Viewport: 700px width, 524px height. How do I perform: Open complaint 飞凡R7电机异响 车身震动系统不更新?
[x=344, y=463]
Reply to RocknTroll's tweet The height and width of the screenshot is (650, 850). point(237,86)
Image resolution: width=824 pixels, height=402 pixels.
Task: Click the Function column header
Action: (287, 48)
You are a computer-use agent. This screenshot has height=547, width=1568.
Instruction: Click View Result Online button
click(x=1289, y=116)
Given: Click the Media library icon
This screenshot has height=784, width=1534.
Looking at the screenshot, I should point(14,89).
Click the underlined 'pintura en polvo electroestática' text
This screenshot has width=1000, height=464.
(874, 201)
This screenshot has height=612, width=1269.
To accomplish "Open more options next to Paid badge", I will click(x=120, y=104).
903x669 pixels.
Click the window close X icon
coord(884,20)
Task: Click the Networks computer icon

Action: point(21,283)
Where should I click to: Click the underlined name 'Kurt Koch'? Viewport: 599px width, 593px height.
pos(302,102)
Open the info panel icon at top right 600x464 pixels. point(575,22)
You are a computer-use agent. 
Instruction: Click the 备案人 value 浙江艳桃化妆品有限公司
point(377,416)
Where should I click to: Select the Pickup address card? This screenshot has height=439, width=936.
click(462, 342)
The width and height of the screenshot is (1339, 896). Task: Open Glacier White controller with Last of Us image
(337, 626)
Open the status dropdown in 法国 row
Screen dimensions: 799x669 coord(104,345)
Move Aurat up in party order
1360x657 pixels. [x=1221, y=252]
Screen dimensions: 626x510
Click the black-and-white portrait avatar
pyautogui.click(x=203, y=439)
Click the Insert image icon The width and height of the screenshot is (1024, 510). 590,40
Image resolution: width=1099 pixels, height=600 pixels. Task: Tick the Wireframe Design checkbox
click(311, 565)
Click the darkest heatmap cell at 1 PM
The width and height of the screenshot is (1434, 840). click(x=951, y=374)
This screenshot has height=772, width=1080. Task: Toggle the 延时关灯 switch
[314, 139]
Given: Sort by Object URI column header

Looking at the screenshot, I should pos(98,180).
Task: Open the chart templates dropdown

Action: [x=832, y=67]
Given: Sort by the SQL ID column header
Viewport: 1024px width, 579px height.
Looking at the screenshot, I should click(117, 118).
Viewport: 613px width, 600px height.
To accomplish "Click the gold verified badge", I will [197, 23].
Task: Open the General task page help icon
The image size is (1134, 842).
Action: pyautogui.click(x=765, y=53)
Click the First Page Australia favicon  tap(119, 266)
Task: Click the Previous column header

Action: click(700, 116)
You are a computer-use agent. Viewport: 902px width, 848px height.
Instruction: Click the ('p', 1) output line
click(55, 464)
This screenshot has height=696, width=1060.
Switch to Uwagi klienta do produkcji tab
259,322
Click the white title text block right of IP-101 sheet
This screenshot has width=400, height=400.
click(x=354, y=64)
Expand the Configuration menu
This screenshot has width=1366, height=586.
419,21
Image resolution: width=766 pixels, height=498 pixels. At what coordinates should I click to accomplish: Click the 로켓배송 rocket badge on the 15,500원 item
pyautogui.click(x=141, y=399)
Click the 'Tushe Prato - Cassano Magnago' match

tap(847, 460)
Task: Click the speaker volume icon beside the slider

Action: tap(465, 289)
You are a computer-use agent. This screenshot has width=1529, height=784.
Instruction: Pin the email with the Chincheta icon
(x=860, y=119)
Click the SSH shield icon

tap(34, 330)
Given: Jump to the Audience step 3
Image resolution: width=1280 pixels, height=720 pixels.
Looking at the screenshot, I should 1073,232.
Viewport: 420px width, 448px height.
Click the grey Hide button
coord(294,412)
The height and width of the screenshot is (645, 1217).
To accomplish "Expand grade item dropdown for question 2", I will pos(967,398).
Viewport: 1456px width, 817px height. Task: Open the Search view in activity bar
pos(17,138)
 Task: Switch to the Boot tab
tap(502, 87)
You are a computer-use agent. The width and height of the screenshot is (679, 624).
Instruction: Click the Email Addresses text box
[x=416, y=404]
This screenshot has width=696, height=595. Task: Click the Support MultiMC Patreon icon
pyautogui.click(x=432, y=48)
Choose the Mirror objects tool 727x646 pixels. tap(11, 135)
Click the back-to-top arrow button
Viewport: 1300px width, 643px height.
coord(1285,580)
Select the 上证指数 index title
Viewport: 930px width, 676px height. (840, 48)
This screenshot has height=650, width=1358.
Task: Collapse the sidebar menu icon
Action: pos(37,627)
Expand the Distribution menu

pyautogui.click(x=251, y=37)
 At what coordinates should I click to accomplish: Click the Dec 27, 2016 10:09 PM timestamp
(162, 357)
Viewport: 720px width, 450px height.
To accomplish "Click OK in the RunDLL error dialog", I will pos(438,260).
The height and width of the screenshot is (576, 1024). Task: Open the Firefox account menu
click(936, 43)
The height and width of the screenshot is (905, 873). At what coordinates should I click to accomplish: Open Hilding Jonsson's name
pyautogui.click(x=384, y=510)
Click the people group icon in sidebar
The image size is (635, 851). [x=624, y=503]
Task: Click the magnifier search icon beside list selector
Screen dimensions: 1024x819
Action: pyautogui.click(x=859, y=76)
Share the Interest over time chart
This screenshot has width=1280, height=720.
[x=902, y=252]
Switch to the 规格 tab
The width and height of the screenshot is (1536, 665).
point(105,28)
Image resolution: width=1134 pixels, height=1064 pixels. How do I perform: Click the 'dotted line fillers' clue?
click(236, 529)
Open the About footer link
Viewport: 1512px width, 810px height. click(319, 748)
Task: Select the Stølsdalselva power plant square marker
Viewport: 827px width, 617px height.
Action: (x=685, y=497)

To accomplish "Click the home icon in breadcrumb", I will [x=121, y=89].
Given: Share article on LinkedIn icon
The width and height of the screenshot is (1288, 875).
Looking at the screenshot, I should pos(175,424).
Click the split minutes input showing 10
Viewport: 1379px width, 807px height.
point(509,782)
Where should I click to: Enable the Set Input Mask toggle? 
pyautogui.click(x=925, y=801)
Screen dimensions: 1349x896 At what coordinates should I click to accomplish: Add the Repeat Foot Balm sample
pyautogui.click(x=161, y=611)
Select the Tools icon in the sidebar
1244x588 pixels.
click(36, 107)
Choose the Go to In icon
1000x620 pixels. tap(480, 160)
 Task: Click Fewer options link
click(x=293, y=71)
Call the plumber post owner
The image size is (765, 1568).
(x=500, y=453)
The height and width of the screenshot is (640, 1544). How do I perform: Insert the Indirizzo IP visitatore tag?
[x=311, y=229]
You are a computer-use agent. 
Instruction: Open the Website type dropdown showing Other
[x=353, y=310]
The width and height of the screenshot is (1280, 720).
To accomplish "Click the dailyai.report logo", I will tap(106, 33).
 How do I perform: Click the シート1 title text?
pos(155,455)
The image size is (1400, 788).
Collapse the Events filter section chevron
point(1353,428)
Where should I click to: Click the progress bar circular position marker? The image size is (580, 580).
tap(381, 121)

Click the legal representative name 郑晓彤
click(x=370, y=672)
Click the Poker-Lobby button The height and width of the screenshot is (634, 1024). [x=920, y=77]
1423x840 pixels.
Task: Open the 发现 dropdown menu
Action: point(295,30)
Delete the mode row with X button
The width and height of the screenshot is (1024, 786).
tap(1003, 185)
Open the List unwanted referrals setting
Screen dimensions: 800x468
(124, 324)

* * * * *

**Assigned task:**
Having read the entries, repeat them all exactly.

**Exercise solution:**
Viewport: 700px width, 524px height. How do I perform: Open complaint 飞凡R7电机异响 车身震动系统不更新?
[x=344, y=463]
Reply to RocknTroll's tweet The height and width of the screenshot is (650, 850). point(237,86)
Image resolution: width=824 pixels, height=402 pixels.
Task: Click the Function column header
Action: (287, 48)
You are a computer-use agent. This screenshot has height=547, width=1568.
Instruction: Click View Result Online button
click(x=1289, y=116)
Given: Click the Media library icon
This screenshot has height=784, width=1534.
Looking at the screenshot, I should point(14,89).
Click the underlined 'pintura en polvo electroestática' text
This screenshot has width=1000, height=464.
(874, 201)
This screenshot has height=612, width=1269.
To accomplish "Open more options next to Paid badge", I will click(x=120, y=104).
903x669 pixels.
Click the window close X icon
coord(884,20)
Task: Click the Networks computer icon

Action: point(21,283)
Where should I click to: Click the underlined name 'Kurt Koch'? Viewport: 599px width, 593px height.
pos(302,102)
Open the info panel icon at top right 600x464 pixels. point(575,22)
You are a computer-use agent. 
Instruction: Click the 备案人 value 浙江艳桃化妆品有限公司
point(377,416)
Where should I click to: Select the Pickup address card? This screenshot has height=439, width=936.
click(462, 342)
The width and height of the screenshot is (1339, 896). Task: Open Glacier White controller with Last of Us image
(337, 626)
Open the status dropdown in 法国 row
Screen dimensions: 799x669 coord(104,345)
Move Aurat up in party order
1360x657 pixels. [x=1221, y=252]
Screen dimensions: 626x510
Click the black-and-white portrait avatar
pyautogui.click(x=203, y=439)
Click the Insert image icon The width and height of the screenshot is (1024, 510). 590,40
Image resolution: width=1099 pixels, height=600 pixels. Task: Tick the Wireframe Design checkbox
click(311, 565)
Click the darkest heatmap cell at 1 PM
The width and height of the screenshot is (1434, 840). click(x=951, y=374)
This screenshot has height=772, width=1080. Task: Toggle the 延时关灯 switch
[314, 139]
Given: Sort by Object URI column header

Looking at the screenshot, I should pos(98,180).
Task: Open the chart templates dropdown

Action: [x=832, y=67]
Given: Sort by the SQL ID column header
Viewport: 1024px width, 579px height.
Looking at the screenshot, I should click(117, 118).
Viewport: 613px width, 600px height.
To accomplish "Click the gold verified badge", I will [197, 23].
Task: Open the General task page help icon
The image size is (1134, 842).
Action: pyautogui.click(x=765, y=53)
Click the First Page Australia favicon  tap(119, 266)
Task: Click the Previous column header

Action: click(700, 116)
You are a computer-use agent. Viewport: 902px width, 848px height.
Instruction: Click the ('p', 1) output line
click(55, 464)
This screenshot has height=696, width=1060.
Switch to Uwagi klienta do produkcji tab
259,322
Click the white title text block right of IP-101 sheet
This screenshot has width=400, height=400.
click(x=354, y=64)
Expand the Configuration menu
This screenshot has width=1366, height=586.
419,21
Image resolution: width=766 pixels, height=498 pixels. At what coordinates should I click to accomplish: Click the 로켓배송 rocket badge on the 15,500원 item
pyautogui.click(x=141, y=399)
Click the 'Tushe Prato - Cassano Magnago' match

tap(847, 460)
Task: Click the speaker volume icon beside the slider

Action: tap(465, 289)
You are a computer-use agent. This screenshot has width=1529, height=784.
Instruction: Pin the email with the Chincheta icon
(x=860, y=119)
Click the SSH shield icon

tap(34, 330)
Given: Jump to the Audience step 3
Image resolution: width=1280 pixels, height=720 pixels.
Looking at the screenshot, I should 1073,232.
Viewport: 420px width, 448px height.
Click the grey Hide button
coord(294,412)
The height and width of the screenshot is (645, 1217).
To accomplish "Expand grade item dropdown for question 2", I will pos(967,398).
Viewport: 1456px width, 817px height. Task: Open the Search view in activity bar
pos(17,138)
 Task: Switch to the Boot tab
tap(502, 87)
You are a computer-use agent. The width and height of the screenshot is (679, 624).
Instruction: Click the Email Addresses text box
[x=416, y=404]
This screenshot has width=696, height=595. Task: Click the Support MultiMC Patreon icon
pyautogui.click(x=432, y=48)
Choose the Mirror objects tool 727x646 pixels. tap(11, 135)
Click the back-to-top arrow button
Viewport: 1300px width, 643px height.
coord(1285,580)
Select the 上证指数 index title
Viewport: 930px width, 676px height. (840, 48)
This screenshot has height=650, width=1358.
Task: Collapse the sidebar menu icon
Action: pos(37,627)
Expand the Distribution menu

pyautogui.click(x=251, y=37)
 At what coordinates should I click to accomplish: Click the Dec 27, 2016 10:09 PM timestamp
(162, 357)
Viewport: 720px width, 450px height.
To accomplish "Click OK in the RunDLL error dialog", I will pos(438,260).
The height and width of the screenshot is (576, 1024). Task: Open the Firefox account menu
click(936, 43)
The height and width of the screenshot is (905, 873). At what coordinates should I click to accomplish: Open Hilding Jonsson's name
pyautogui.click(x=384, y=510)
Click the people group icon in sidebar
The image size is (635, 851). [x=624, y=503]
Task: Click the magnifier search icon beside list selector
Screen dimensions: 1024x819
Action: pyautogui.click(x=859, y=76)
Share the Interest over time chart
This screenshot has width=1280, height=720.
[x=902, y=252]
Switch to the 规格 tab
The width and height of the screenshot is (1536, 665).
point(105,28)
Image resolution: width=1134 pixels, height=1064 pixels. How do I perform: Click the 'dotted line fillers' clue?
click(236, 529)
Open the About footer link
Viewport: 1512px width, 810px height. click(319, 748)
Task: Select the Stølsdalselva power plant square marker
Viewport: 827px width, 617px height.
Action: (x=685, y=497)

To accomplish "Click the home icon in breadcrumb", I will [x=121, y=89].
Given: Share article on LinkedIn icon
The width and height of the screenshot is (1288, 875).
Looking at the screenshot, I should pos(175,424).
Click the split minutes input showing 10
Viewport: 1379px width, 807px height.
point(509,782)
Where should I click to: Enable the Set Input Mask toggle? 
pyautogui.click(x=925, y=801)
Screen dimensions: 1349x896 At what coordinates should I click to accomplish: Add the Repeat Foot Balm sample
pyautogui.click(x=161, y=611)
Select the Tools icon in the sidebar
1244x588 pixels.
click(36, 107)
Choose the Go to In icon
1000x620 pixels. tap(480, 160)
 Task: Click Fewer options link
click(x=293, y=71)
Call the plumber post owner
The image size is (765, 1568).
(x=500, y=453)
The height and width of the screenshot is (640, 1544). How do I perform: Insert the Indirizzo IP visitatore tag?
[x=311, y=229]
You are a computer-use agent. 
Instruction: Open the Website type dropdown showing Other
[x=353, y=310]
The width and height of the screenshot is (1280, 720).
To accomplish "Click the dailyai.report logo", I will tap(106, 33).
 How do I perform: Click the シート1 title text?
pos(155,455)
The image size is (1400, 788).
Collapse the Events filter section chevron
point(1353,428)
Where should I click to: Click the progress bar circular position marker? The image size is (580, 580).
tap(381, 121)

Click the legal representative name 郑晓彤
click(x=370, y=672)
Click the Poker-Lobby button The height and width of the screenshot is (634, 1024). [x=920, y=77]
1423x840 pixels.
Task: Open the 发现 dropdown menu
Action: point(295,30)
Delete the mode row with X button
The width and height of the screenshot is (1024, 786).
tap(1003, 185)
Open the List unwanted referrals setting
Screen dimensions: 800x468
(124, 324)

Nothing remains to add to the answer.